Is Garbage Collection a Failed Concept

July 7th, 2008 @

In this article, I’ll discuss garbage collection and the value it brings to large-scale application development.

1990′s Redux
There’s been a lot of noise about the next version of standard C++. It’s due in 2009 and has been named C++0x. (Where’s a brand-name expert when you need one?) C++ thought leaders have been let loose and are in full force discussing its merits. Caught in the crossfire of this marketing blitz is a renewed criticism of Java, its performance and its garbage collection. Comparing Java to C++ feels so late 1990′s that I am suddenly feeling the fear of the Y2K doomsday scenarios.

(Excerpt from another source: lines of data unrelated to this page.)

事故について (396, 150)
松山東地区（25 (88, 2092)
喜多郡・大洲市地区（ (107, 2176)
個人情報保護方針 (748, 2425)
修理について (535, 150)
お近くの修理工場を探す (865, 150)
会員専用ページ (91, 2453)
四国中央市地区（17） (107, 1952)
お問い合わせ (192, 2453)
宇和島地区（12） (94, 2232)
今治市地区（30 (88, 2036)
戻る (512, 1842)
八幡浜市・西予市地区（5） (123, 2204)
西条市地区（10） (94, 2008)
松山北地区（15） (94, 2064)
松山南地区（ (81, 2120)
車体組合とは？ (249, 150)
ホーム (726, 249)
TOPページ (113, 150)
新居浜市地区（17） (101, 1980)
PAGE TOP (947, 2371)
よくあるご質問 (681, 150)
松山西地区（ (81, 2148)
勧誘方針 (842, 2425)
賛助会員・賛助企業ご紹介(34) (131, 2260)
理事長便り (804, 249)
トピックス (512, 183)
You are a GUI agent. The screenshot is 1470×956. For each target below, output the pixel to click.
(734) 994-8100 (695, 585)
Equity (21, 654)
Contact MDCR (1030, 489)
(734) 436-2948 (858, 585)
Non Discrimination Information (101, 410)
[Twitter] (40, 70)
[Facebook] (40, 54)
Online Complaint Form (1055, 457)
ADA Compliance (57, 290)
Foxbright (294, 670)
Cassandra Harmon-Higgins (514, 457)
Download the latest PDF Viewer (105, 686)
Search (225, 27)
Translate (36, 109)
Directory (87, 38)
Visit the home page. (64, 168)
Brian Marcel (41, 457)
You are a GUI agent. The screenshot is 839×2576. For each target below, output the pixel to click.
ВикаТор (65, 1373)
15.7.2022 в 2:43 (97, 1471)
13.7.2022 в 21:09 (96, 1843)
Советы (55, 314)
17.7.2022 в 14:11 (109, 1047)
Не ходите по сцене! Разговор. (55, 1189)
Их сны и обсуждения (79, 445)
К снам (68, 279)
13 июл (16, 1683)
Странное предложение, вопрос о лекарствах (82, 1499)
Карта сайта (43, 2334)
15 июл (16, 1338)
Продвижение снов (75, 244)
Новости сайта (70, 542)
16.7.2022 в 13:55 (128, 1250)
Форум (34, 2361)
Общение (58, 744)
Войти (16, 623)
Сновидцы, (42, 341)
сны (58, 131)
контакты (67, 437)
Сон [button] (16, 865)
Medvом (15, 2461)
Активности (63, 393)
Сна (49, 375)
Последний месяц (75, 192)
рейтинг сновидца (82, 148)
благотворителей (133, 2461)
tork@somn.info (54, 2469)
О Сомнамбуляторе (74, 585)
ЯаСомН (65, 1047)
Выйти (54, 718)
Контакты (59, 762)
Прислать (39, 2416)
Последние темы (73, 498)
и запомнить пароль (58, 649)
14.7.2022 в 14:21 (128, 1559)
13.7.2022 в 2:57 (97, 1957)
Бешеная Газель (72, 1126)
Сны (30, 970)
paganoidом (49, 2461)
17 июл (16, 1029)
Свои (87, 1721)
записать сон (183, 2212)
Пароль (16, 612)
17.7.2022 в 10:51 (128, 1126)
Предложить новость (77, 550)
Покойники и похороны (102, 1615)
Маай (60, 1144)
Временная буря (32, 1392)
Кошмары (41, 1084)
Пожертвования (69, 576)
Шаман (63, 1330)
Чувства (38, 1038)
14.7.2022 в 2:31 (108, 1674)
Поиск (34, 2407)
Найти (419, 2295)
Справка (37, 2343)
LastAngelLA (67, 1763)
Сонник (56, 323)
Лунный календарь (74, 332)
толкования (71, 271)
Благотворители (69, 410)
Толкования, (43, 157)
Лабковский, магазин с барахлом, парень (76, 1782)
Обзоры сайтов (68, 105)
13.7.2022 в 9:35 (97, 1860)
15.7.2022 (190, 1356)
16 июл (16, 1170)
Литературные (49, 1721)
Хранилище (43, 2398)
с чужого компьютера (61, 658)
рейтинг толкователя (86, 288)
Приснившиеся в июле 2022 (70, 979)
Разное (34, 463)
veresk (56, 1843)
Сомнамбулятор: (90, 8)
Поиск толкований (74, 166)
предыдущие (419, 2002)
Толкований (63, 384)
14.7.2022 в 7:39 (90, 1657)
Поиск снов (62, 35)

Garbage collection bad, RAII good
One such example is an interview in which an internationally-recognized C++ expert was asked whether garbage collection should be added to C++0x. His stunning reply was that garbage collection was a “failed and improperly implemented concept“. The paraphrased version of his argument is that garbage collection is bad because it is non-deterministic and may not actually succeed. It only deals with one kind of resource – the memory resource. All other resources, such as file handles and database connections for example, remain undressed. Garbage collection robs developers of destructors to manage resources. In summary, garbage collection is a crutch for developers and if we all just follow the resource acquisition is initialization idiom (RAII), we’ll do just fine.

The point of my article is not to dissect nor critique the opinion expressed above but rather to focus on general misconceptions about garbage collection.

How real should real-time be?
Garbage collection critics love to point out that GC is bad because it is non-deterministic. It is true that garbage collection removes some degree of application determinism. Since it is automated, collection can occur at any time, run for varying lengths of time and impede on the overlaying application’s responsiveness. This can lead to broken functionality within an application if it is required to respond in real-time. Garbage collection also circumvents the need for destructors. Consequently, without destructors, programmers cannot hook resource deallocation and thus cannot precisely predict when a resource is released. Thus garbage collection affects application determinism in two ways: responsiveness and resource management.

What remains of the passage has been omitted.